Zerjav responded to the Appeals officer's
February 8, 2002
, letter. Zerjav stated that an offer in
compromise had been submitted to the
Brookhaven
Service
Center
, and he requested that the hearing be
rescheduled "for after the valuation
currently being held with the
Brookhaven
Service
Center
." On
February 14, 2002
, the Appeals officer explained in a telephone
conference with Zerjav that, because this was a
"CDP" (section
6330 collection due process) case,
the offer in compromise would be reviewed by the
Office of Appeals rather than by the service
center.
On
March 21, 2002
, the Appeals officer sent to Zerjav a letter
stating that the offer in compromise had been
reviewed but that additional information was
needed. Additional information was submitted to
the Appeals officer by Zerjav on
April 23, 2002
. The Appeals officer reviewed the financial
information submitted by Zerjav on behalf of
petitioner. She also independently researched
petitioner's financial data and assets and
concluded that relevant information had not been
disclosed by petitioner or by Zerjav. Based on
the information that she had obtained, the
Appeals officer determined that petitioner could
pay her entire 1997 and 1998 income tax
liabilities. The Appeals officer considered
petitioner's reported income for 1999, 2000, and
2001. The information relied on by the Appeals
officer included information about petitioner's
income for 2001, including a withdrawal of more
than $100,000 from an individual retirement
account and $40,000 in gross proceeds from the
sale of real property, and petitioner's spouse's
income tax returns.
On
June 11, 2002
, a Notice of Determination Concerning
Collection Action(s) Under Section
6320 and/or 6330
was sent to petitioner. In addition to setting
forth a determination that the requirements of
applicable law and administrative procedures had
been met, explanatory materials attached to the
notice of determination stated the following:
The
Offer in Compromise
An offer to compromise the 1997 and 1998 income tax liabilities as
to Doubt as to Collectibility was received on
12-11-2001
by the
IRS
. The taxpayer offered $100.00 on a liability
totaling $13,688.60 as of
May 6, 2002
. A Form 433-A was received. Complete
verification of the financial statement was not
received by Appeals. The financial statement was
not accurate. Initial review of the information
that was received indicated a net realizable
equity in assets of more than $44,719. The
household income for 2001 was determined to be
an average of $12,438.00. Her allowable expenses
were determined to be $4,754. The taxpayer has
sufficient assets to full pay and also has the
ability to make monthly payments in order to
full pay. Because she can full pay, she does not
qualify for an offer in compromise. Therefore,
an offer in compromise is not currently a viable
alternative.
The petition in this case asserted:
3. The collection action as determined by the Commissioner is for
income taxes for the calendar years 1997 through
2001 none of which is in dispute. The Petitioner
seeks relief under the Offer in Compromise OIC
program.
Only the calendar years 1997 and 1998 are involved in this
proceeding, however. Among the errors alleged by
petitioner in the petition were quarrels with
the Appeals officer's computation of
petitioner's ability to pay and the absence of
"independent review". Specifically,
the petition alleges:
h) The entire offer consideration process was conducted solely by
the Appeals Division which further violates the
intent of Congress under the
IRS
Restructuring and Reform Act of 1998 (the Act)

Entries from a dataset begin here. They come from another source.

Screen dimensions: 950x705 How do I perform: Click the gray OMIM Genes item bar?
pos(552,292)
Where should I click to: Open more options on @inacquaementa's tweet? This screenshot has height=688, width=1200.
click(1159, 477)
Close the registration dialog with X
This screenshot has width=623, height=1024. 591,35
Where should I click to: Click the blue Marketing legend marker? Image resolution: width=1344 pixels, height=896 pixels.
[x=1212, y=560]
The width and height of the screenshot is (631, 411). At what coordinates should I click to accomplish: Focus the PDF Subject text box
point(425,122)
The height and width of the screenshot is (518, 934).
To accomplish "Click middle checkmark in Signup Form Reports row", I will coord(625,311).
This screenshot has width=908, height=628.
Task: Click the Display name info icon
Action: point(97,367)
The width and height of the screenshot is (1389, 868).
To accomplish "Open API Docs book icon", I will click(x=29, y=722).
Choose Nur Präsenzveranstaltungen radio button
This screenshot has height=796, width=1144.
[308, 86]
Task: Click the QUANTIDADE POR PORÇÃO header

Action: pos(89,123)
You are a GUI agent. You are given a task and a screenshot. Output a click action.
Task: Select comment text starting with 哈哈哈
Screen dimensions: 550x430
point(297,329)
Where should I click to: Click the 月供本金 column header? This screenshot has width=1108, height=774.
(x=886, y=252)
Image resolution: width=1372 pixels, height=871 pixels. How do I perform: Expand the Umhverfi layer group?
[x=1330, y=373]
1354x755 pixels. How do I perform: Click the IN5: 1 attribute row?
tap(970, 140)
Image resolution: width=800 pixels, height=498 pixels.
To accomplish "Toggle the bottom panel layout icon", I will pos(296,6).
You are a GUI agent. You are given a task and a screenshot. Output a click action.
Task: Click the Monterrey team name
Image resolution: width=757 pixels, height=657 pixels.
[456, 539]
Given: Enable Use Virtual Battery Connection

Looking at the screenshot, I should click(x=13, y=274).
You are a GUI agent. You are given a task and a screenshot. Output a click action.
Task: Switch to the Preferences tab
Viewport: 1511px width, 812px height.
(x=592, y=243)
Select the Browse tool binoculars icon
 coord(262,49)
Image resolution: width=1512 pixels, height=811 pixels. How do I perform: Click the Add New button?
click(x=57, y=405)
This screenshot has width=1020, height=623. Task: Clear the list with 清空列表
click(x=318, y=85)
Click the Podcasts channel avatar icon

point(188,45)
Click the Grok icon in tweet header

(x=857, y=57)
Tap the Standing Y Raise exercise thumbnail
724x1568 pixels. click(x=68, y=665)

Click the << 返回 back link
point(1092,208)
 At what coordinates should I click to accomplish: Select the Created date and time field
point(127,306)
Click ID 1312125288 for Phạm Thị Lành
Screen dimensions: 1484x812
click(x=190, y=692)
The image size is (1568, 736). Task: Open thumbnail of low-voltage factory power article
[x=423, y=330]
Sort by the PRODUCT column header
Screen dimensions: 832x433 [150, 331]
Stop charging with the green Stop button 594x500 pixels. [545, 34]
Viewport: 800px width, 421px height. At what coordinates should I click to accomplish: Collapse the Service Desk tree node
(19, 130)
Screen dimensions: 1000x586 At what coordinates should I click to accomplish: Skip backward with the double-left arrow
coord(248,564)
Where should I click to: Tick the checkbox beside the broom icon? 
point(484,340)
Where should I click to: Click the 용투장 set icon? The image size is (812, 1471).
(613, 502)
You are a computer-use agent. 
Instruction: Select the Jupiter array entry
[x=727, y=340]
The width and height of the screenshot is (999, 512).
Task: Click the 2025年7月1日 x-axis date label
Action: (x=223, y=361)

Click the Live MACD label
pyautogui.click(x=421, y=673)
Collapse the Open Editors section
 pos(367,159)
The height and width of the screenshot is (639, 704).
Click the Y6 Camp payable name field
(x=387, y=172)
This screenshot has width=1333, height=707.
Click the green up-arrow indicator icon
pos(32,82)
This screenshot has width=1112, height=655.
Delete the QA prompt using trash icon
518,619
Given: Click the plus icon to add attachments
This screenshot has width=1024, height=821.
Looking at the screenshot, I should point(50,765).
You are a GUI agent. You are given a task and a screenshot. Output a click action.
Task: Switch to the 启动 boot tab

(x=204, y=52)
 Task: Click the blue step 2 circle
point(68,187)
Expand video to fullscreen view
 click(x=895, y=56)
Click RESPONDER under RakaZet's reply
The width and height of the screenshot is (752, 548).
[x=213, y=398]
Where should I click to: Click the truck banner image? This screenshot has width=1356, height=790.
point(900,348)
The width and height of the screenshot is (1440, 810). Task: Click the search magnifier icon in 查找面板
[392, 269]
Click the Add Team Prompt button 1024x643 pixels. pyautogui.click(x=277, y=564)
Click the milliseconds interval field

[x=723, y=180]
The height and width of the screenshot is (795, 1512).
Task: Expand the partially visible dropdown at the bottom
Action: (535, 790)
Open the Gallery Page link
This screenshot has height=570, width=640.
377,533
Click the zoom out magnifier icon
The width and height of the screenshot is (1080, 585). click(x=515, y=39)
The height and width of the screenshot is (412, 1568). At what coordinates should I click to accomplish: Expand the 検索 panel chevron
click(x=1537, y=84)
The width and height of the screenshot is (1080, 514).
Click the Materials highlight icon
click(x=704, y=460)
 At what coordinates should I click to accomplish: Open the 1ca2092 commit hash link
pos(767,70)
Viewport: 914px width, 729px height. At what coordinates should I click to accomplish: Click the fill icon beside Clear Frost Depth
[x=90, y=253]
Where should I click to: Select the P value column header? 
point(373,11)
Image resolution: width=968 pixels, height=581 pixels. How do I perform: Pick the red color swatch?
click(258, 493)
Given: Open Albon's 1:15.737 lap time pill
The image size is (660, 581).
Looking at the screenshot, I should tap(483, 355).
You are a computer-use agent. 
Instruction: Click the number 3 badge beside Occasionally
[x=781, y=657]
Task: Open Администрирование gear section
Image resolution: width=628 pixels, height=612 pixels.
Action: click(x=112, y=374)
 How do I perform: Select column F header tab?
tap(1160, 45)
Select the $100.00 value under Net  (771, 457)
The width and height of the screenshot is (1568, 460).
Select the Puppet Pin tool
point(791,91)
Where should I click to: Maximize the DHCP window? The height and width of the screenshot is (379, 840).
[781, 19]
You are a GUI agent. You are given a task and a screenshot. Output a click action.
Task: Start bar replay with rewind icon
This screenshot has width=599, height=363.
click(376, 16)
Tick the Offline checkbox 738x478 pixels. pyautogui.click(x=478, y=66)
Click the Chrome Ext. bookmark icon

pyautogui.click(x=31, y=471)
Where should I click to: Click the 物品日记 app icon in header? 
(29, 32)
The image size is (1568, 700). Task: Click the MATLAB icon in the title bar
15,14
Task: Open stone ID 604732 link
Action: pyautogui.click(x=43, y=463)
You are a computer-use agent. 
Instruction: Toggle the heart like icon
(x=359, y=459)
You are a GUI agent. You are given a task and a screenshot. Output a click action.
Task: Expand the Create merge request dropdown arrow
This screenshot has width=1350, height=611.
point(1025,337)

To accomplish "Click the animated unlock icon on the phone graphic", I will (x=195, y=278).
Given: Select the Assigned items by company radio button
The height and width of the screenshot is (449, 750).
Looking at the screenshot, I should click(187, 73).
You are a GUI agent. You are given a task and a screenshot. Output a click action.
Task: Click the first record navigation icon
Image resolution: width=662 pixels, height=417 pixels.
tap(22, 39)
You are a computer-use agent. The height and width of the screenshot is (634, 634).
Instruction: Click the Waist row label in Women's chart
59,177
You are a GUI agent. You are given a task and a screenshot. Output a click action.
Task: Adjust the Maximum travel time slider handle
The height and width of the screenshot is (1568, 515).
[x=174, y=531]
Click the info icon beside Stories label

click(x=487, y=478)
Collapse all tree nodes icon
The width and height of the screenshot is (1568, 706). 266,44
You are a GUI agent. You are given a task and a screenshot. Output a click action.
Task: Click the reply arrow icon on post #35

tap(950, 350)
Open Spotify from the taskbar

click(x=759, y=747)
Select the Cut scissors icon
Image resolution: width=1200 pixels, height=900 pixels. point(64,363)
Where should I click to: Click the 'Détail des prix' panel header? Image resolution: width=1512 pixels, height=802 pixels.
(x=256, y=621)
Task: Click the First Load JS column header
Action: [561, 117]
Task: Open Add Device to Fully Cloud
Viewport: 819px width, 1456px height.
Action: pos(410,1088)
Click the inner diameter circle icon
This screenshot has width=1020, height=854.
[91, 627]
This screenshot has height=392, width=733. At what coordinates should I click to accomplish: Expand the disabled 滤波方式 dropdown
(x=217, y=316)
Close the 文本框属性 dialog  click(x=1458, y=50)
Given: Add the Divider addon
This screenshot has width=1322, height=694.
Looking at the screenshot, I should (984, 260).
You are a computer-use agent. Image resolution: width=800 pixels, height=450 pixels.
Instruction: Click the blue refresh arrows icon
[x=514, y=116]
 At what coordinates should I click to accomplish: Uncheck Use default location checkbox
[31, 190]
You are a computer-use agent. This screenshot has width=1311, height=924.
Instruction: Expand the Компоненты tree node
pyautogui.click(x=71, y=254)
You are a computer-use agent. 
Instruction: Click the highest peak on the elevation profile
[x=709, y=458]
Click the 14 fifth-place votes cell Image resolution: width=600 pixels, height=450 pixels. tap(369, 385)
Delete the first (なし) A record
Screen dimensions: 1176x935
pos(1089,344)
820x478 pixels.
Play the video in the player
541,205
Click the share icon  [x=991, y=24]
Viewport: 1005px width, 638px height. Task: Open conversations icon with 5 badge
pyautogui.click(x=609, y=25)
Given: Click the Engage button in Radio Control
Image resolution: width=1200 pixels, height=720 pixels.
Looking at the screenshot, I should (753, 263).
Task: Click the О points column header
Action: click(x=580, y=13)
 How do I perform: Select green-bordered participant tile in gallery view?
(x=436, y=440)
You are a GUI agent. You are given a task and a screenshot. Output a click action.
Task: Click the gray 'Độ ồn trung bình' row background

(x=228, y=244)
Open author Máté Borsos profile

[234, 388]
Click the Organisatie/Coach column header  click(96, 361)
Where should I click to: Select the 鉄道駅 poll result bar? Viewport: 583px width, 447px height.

to the extent Petitioner has been denied the
opportunity of an independent review of the
rejected offer as required under the Act.
* * * * * *
5. Petitioner has at all times acted in good faith in connection
with her tax affairs. Therefore denial of an
offer that would give her a "fresh
start" is misplaced. Moreover, no
alternatives such as income collateral
agreements were made available to either the
Petitioner or her representative prior to
issuance of this Determination.
After the case was set for trial, respondent filed a Motion for
Summary Judgment. Although petitioner was
ordered to serve on respondent and file with the
Court a written response to the Motion for
Summary Judgment, she failed to do so. However,
when the case was called for hearing on the
Motion for Summary Judgment, petitioner was
permitted to testify and to present the
testimony of her representative as a means of
explaining her position. See Rule 121(b), (d).
Discussion
The primary dispute in this case arises from an apparent
misunderstanding by petitioner and her
representative of the effect of sections 6320
and 6330.
Sections 6320
(pertaining to liens) and 6330
(pertaining to levies) were enacted as part of
the Internal Revenue Service Restructuring and
Reform Act of 1998, Pub. L. 105-206, sec. 3401,
112 Stat. 746, to provide new procedural
protections for taxpayers in collection matters.
Section
6330 generally provides that the
Commissioner may not proceed with collection of
taxes by way of a levy on a taxpayer's property
until the taxpayer has been given notice of, and
the opportunity for, an administrative review of
the matter. The statute specifically provides
that "such hearing shall be held by the
Internal Revenue Service Office of
Appeals." Sec.
6330(b)(1). A taxpayer is entitled to
only one hearing with respect to the taxable
period(s) involved in the proposed lien or levy.
Sec.
6330(b)(2). If the taxpayer is
dissatisfied with the determination made after
the hearing, judicial review of the
determination, such as that sought in this case,
is available. See generally Goza v.
Commissioner [Dec.
53,803], 114 T.C. 176, 179-181
(2000).
Section
6330(c) specifies the matters
considered at the hearing. In this case, there
is no dispute that the requirements of
applicable laws and procedures regarding the
assessment have been met, sec.
6330(c)(1), and there is no dispute
with respect to the underlying tax liability, sec.
6330(c)(2)(B). Section
6330(c)(2)(A) provides:
(A) In general. --The person may raise at the hearing any relevant
issue relating to the unpaid tax or the proposed
levy, including --
(i) appropriate spousal defenses;
(ii) challenges to the appropriateness of collection actions; and
(iii) offers of collection alternatives, which may include the
posting of a bond, the substitution of other
assets, an installment agreement, or an
offer-in-compromise.
The only collection alternative offered by petitioner during the
process before Appeals was an offer in
compromise for $100. No other issues were
raised. We review respondent's determination for
abuse of discretion. Goza v. Commissioner,
supra at 182.
Petitioner asserted during the hearing on the Motion for Summary
Judgment that she was faced with more than
$300,000 in unpaid taxes, that she had rejected
a suggestion to pursue bankruptcy as a means of
avoiding her debts, and that she faced hardship
in paying her tax liabilities. She also argued
that the information submitted with the offer in
compromise was out of date and that she was
prepared to update the information to establish
her inability to pay.
Petitioner apparently is seeking relief from taxes for other years
that are not involved in the proposed levy and
the determination that is the basis of this
proceeding. This case involves only unpaid
liabilities for 1997 and 1998, totaling
approximately $13,600, and not petitioner's
total outstanding tax obligations. In any event,
petitioner's claims of current financial
hardship cannot be considered in this proceeding
because they were not raised before the Appeals
officer. See Magana v. Commissioner [Dec.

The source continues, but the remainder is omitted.